● Information provided:

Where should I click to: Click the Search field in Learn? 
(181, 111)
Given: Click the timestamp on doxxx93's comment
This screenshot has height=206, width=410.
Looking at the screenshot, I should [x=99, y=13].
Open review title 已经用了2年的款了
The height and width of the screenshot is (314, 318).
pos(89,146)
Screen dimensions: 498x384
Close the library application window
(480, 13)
--
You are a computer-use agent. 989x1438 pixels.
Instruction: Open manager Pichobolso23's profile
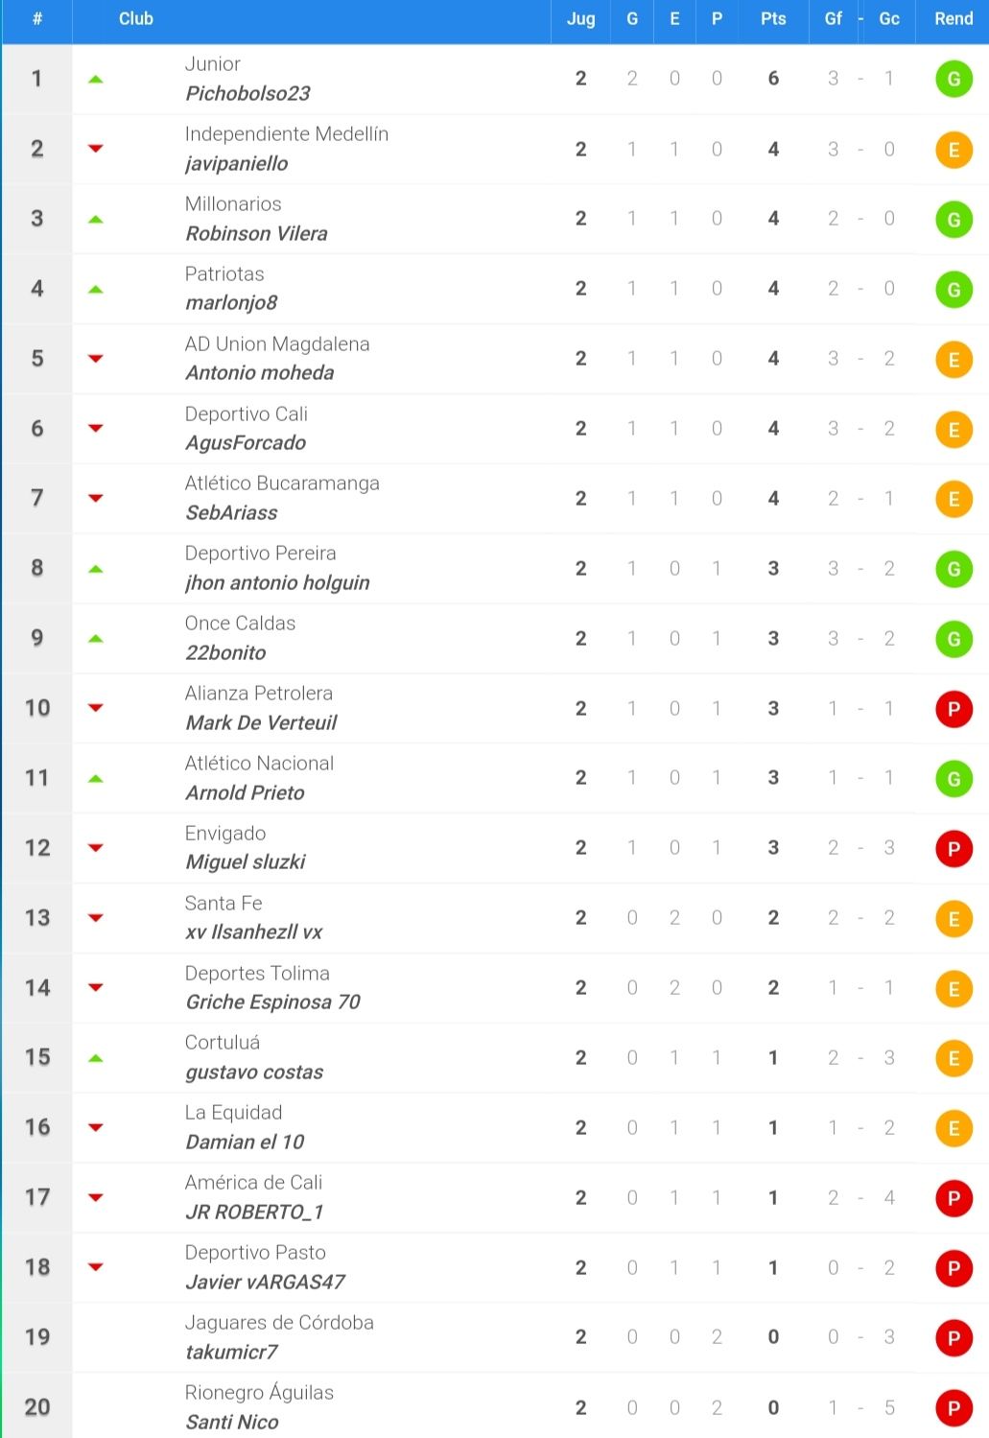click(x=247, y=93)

● Problem requirements: When you reach the line with "Where should I" in the records above, start writing out lines exactly, and stop once the line with "Open review title 已经用了2年的款了" has been written; include nothing else.

● Completed task:
Where should I click to: Click the Search field in Learn? 
(181, 111)
Given: Click the timestamp on doxxx93's comment
This screenshot has height=206, width=410.
Looking at the screenshot, I should [x=99, y=13].
Open review title 已经用了2年的款了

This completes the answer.